お互いに葉巻を好んでいるため、テーブルの中央には灰皿がポツンと置かれている。
「なにか音がしませんでしたか?」
「そんなことはないと思いますけど……」
『rk』側のトップである男、ザクセスはニグレイという『MH』のボスが投げかけてきた言葉に小首を傾げながら口から綺麗な形の煙を吐き出す。
しかし一つ下の階層ではこの時、メムが乱射した自動小銃の音が鳴り響いているのだが……。
もちろん、そのような重厚な音は分厚い壁、そして階層なんて優に跨いで振動すらも伝えてくるはずだ。だが、この部屋においてはそれらの常識は通用しなかった。
完璧なまでの防音体制。————それは内部の音も漏らさないし、外部の音も取り込まない。
なぜそのような仕様がこの部屋に取り付けられているのか、と悩んだら誰もが最初に「取引に使うためだから」と、答えそうなものだがそれは違う。もともと、取引は三階で行われていたし、四階に人を上げることなんて滅多になかったのだ。
では、なぜこの部屋に防音体制なんてものが敷かれているのか。その答えは五年ほど前に遡る。ザクセスという『rk』のボスは家族での食事の時間をとても大事にしている男だった。
といっても部下とのギャングに関する会話が展開されないだけで、家族内でのギャングに関する会話はたくさんあった。まぁ、もうこの世にいない人物ではあるが、自分の妻だけは毎回ギャングに関する話になると顔をしかめていたような記憶があるのだが……。
そしてもちろんその場には今はどこかに行ってしまったがメムという自分の一人娘もいた。
まぁ、だらだら説明しても仕方がないので、簡単にいえば三人だけの空間を作る為にこの部屋には防音効果が敷かれていたのだ。
つまり、そこは昔家族で揃って食事をとっていた空間だった(、、、、、、、、、、、、、、、、、、、、)。
「そうですか?」
「気のせいだと思いますよ。さぁ、取引の話を続けましょう」
しかし今回ばかりはそれが仇となった。
なにせ、悪魔の手が一つ下の階層まで伸びているのだから。
三階の大広間に座っているブレイクとスーツの男は同時に顔をバッと上げた。
「「なんだ⁉︎」」
理由は単純。

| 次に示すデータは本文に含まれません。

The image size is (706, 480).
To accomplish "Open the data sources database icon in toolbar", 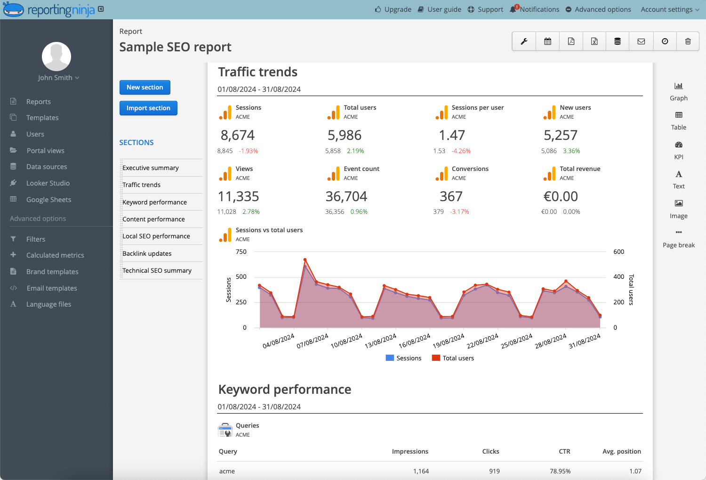I will pyautogui.click(x=617, y=41).
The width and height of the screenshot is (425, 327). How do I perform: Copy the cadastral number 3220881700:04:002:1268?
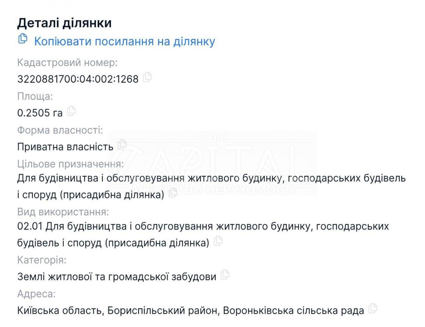point(147,77)
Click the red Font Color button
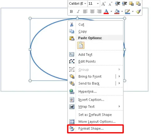This screenshot has height=135, width=151. point(106,12)
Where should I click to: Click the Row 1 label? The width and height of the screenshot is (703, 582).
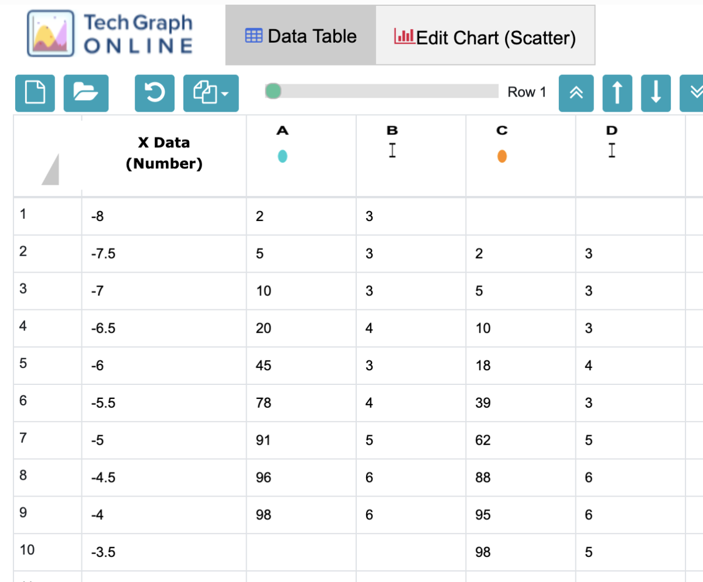527,92
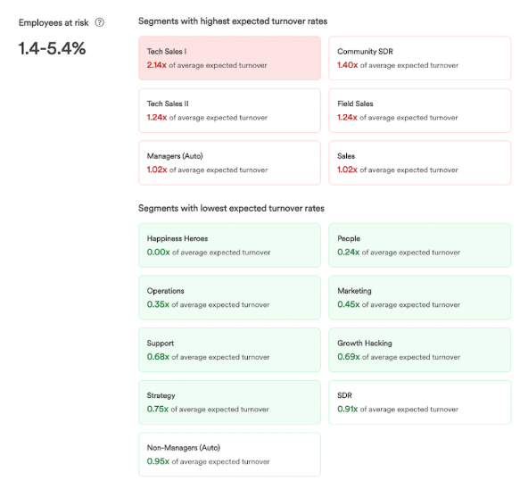Open the SDR 0.91x segment card
This screenshot has width=528, height=489.
click(419, 402)
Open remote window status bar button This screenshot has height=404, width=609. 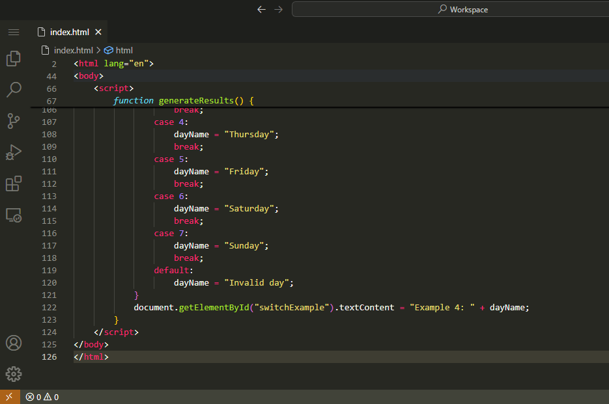10,397
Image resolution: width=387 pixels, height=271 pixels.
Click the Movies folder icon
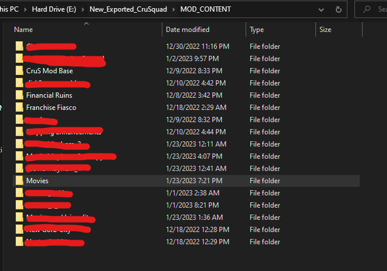click(x=19, y=180)
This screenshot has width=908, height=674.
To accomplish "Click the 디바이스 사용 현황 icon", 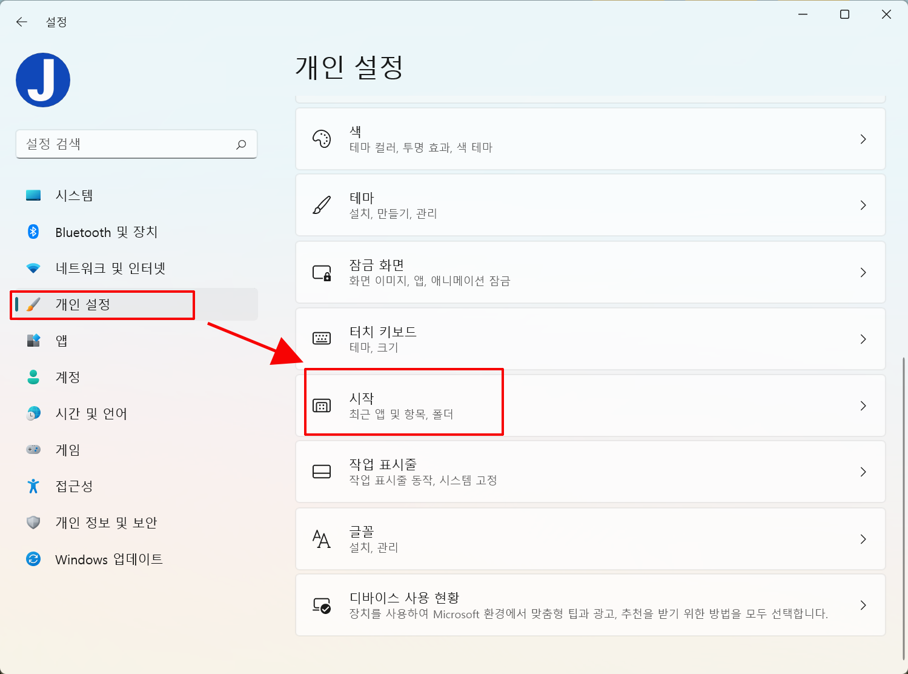I will pos(322,605).
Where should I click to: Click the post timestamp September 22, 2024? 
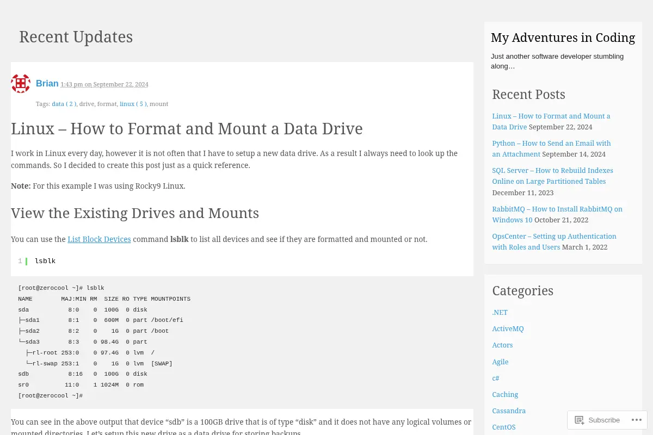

同じ階層の廊下からけたたましい銃声が聞こえてきたのだ。そして驚いているのは二人だけではなく『rk』の十人ほどいるギャングも同じようだった。それが示しているのは誰もが予期していない、または意図していない事態が起こったということ。
もちろん大広間に滞在しているブレイクを含めた十二人の男は事態の全貌を知り、対処するためにその席を立って移動を開始しようとするが、それは叶わなかた。
「「「「「「伏せろ‼︎‼︎‼︎‼︎‼︎‼︎」」」」」」
叫んだ声と同時、ブレイクの目の前で五輪にもなる血液の花が咲いた。
鮮やかさを伴っている赤色の液体がまるで夜空に咲く花火のように部屋中に巻き散らかされ、それぞれの最後の命の紋様を表現していく。
ブレイク、スーツの男を含む、大広間で息をしている残りの七人は自分が座っていてた椅子に大きな体を隠すようにして顔だけを僅かに出し、巻き起こった事象の全貌、そしてその災害の元凶を知る。
「………………‼︎‼︎⁉︎」
そして誰もが息を呑んだ。五人は既に即死、そしてそれを起こしたであろう人物が大広間の入り口あたりにその影を伸ばしている。
————赤い髪、高い位置でまとめられたポニーテール、細い体には大き過ぎる自動小銃『AKM』。
その姿を見て、誰よりも先にその口を開いたのはスーツの男だった。彼は三日前、彼女とガソリンスタンドで対峙している。
「なぜここに…………、『ギャング狩り』が…………」
漏れた声はザラザラと掠れていて、まるで砂漠の中で会話をしているよう。
「さぁ、ここで暴れようか。さっさと『MH』がこの場に集まってくるために‼︎」
しかし災害の元凶は待ってはくれない。影が不鮮明に伸縮して襲いかかる。
————ギャング狩りが開始される。